Terry A. Shirey wears a number of hats at Nevada State Bank. He’s president and chief operating office, having served previously as chief financial officer. He sits on the Board of Directors. He heads the Southern Nevada Small Business team.
It’s the latter role that brings him in direct contact with small businesses, which make up a large segment of the bank’s customer base.
Since joining the bank in 2008, Shirey has personally seen customers through the challenges of the most adverse economic environment many had ever faced. The mention of the Great Recession pains him as he reflects on its effects on his customers.
Shirey’s background include more than 20 years as a certified public accountant and 12 years in the financial sector.
Q. During your time with Nevada State Bank, what stands out to you in your journey from chief financial officer to chief operating officer?
A. I began my career as a CPA, moved into the banking industry back in 2003, and really found it was something I really enjoyed because banking does have such an impact on the community. Not many people will say this, but banking really is a noble profession in that it provides such a critical role in really funding capitalism, job growth, the economy. It is really the engine in terms of providing liquidity to companies.
Transitioning into this role, it’s just been a very rewarding to now be on the front lines of what makes banking great.
CFOs do play a pretty big strategic role, but it’s much more focused on providing direction around where the bank should focus. In the COO role, I still get to participate in that part of the bank strategy, but now I play a much more active role in the actual execution. When you’re on the finance side, you spend a lot of time talking about what kind of business we need. In the COO role, it’s how do you achieve that, how do you actually provide the higher level of service that will attract those clients to the bank. I’ve really enjoyed that.
Q. What challenges helped prepare you for this role?
A. I joined Nevada State Bank in the middle of 2008, which was right as the Great Recession was beginning. It was definitely an interesting time to make the transition and I just learned a lot through that process. I was fortunately able to work pretty closely with our CEO Dallas (Haun) on a lot of the larger strategic issues beyond the typical chief financial officer role which really, I think, helped prepare me for the transition into my new role.
Q. During that time, were you personally and emotionally affected by your job and what you were seeing happen to your customers?

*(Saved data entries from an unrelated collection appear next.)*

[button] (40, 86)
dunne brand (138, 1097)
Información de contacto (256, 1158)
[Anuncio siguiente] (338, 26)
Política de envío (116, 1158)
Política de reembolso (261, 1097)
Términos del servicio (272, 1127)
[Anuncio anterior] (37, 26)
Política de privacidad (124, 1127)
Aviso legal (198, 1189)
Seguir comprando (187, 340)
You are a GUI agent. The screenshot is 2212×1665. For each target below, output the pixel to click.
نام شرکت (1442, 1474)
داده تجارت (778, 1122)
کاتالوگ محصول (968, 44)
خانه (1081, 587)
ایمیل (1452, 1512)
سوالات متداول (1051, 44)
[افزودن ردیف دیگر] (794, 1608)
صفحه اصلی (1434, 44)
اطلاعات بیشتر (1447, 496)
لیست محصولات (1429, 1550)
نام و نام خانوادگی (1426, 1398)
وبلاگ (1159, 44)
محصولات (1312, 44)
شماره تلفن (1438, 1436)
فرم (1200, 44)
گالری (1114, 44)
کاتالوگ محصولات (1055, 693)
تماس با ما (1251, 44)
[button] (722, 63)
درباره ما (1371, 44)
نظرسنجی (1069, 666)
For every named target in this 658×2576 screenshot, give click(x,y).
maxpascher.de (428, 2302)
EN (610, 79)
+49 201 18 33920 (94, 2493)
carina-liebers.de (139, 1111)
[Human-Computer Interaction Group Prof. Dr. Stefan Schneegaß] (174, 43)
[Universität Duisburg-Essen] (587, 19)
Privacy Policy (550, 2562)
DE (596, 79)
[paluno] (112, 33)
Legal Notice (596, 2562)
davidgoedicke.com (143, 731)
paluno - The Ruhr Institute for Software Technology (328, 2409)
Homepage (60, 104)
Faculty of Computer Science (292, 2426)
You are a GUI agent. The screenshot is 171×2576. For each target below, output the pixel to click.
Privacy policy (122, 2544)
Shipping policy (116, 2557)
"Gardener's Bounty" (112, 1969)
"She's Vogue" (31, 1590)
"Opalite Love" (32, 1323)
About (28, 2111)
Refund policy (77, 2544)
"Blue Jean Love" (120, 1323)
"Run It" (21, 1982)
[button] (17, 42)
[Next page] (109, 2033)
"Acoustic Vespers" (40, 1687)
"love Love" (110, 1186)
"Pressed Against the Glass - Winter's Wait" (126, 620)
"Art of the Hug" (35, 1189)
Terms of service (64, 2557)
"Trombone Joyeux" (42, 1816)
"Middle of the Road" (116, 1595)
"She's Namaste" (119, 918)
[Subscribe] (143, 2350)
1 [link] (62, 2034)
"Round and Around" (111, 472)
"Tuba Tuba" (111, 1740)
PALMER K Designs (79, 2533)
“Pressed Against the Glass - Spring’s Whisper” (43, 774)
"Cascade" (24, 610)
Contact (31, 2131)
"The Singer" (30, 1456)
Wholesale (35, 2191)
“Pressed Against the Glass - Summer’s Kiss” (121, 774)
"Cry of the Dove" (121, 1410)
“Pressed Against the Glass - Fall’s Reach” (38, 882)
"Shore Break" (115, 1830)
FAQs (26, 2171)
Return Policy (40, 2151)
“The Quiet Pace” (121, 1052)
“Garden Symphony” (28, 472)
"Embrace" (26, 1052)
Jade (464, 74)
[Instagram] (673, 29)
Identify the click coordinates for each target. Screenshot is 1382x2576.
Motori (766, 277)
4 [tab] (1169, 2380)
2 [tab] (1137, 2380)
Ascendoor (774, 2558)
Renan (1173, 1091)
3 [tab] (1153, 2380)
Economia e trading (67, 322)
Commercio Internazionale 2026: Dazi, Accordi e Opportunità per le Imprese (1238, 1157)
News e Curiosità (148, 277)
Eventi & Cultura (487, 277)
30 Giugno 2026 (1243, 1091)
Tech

A. Yes, I think it would be hard not to be. To see, really, the economic devastation that was occurring in our community, and kind of being in the front row, and being able to really witness it. So much of it was out of control of the homeowners and the business owners here in Las Vegas and really throughout Nevada.
So to see that up close, yes it was. It was also very instructive to experience it the way I did, in that, I was able to see how Dallas and the management team here dealt with it, which I think was in, ultimately, as positive a way as could be in that it helped refine the strategy of the bank.
Q. Are there any major lessons you learned from that experience?
A. There are definitely a lot of lessons I learned. I think one of the lessons we all learned was that, in banking in particular, risk management is just so important. When times are really good, that’s when your risk becomes the greatest because the decisions you’re making when times are good need to be fully informed by risk.
Q. What is a highlight or positive learning experience you can share from your first year as president and COO?
I think what I’ve enjoyed the most, and where I have experienced the most satisfaction, is working directly with clients and prospects. Those business owners here in Las Vegas and Northern Nevada that are really behind the economic recovery that we’re experiencing, getting to learn about their businesses, hear all the great stories of people that have started these incredible enterprises here in Nevada. These businesses that have grown and flourished, are employing people, and they’re innovative. I’ve really enjoyed that.
Q. At what stage of the recovery do you feel we are in?
A. We’re well on our way to recovery, but I don’t feel we’ve reached full recovery. We still see some stress, particularly with smaller businesses. They’re clearly on the mend and every year it gets better. We really started to see the recovery manifest in probably late 2010 and it has gotten incrementally better every year. But we’re not where we want to be. We still have higher than average unemployment here in Nevada.